Task objective: Starting with the line that contains "The width and", return every line through the end of the listing below exactly as written. Omit the pictures.

Given data:
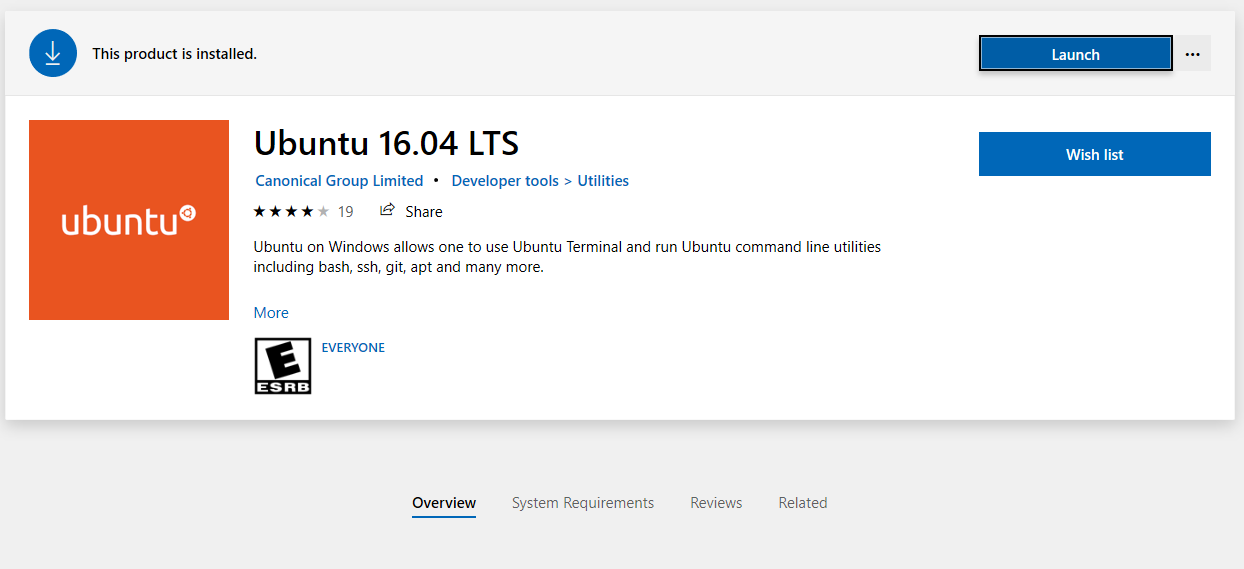Switch to the System Requirements tab
Viewport: 1244px width, 569px height.
(583, 503)
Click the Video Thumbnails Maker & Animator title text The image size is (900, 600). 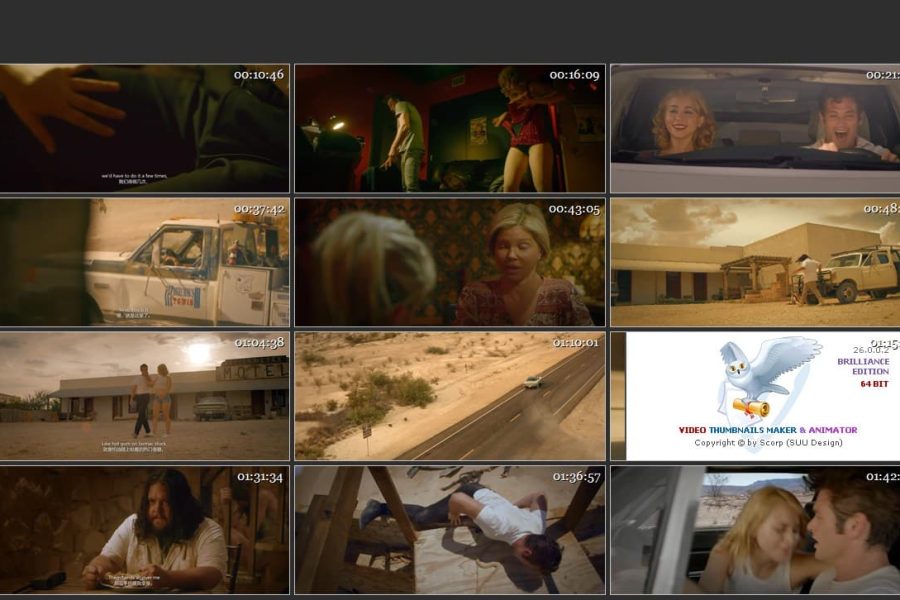(767, 430)
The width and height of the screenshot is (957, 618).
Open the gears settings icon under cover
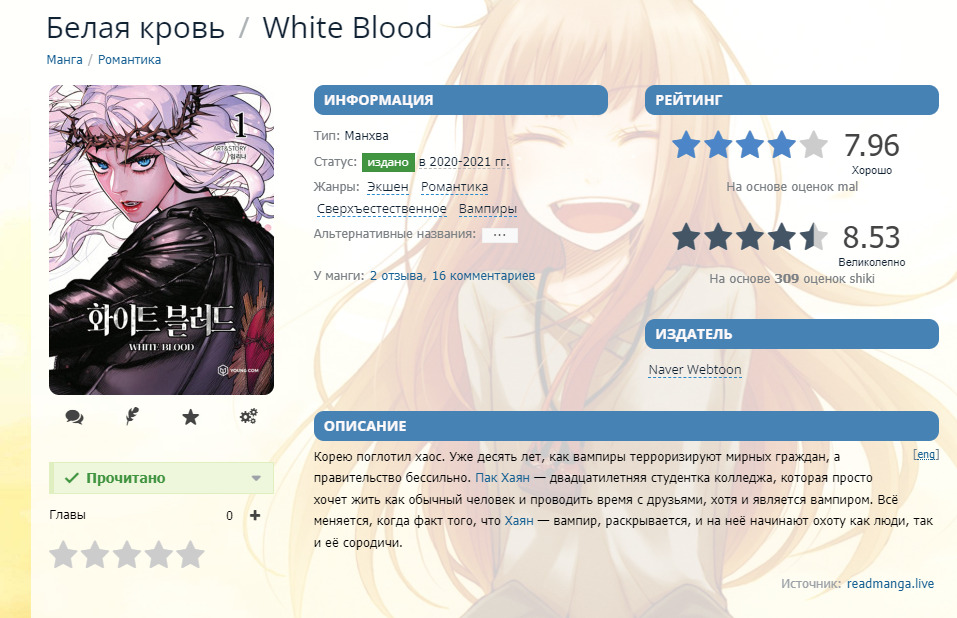pyautogui.click(x=248, y=417)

Exercise answer:
The width and height of the screenshot is (957, 618).
Open the gears settings icon under cover
pyautogui.click(x=248, y=417)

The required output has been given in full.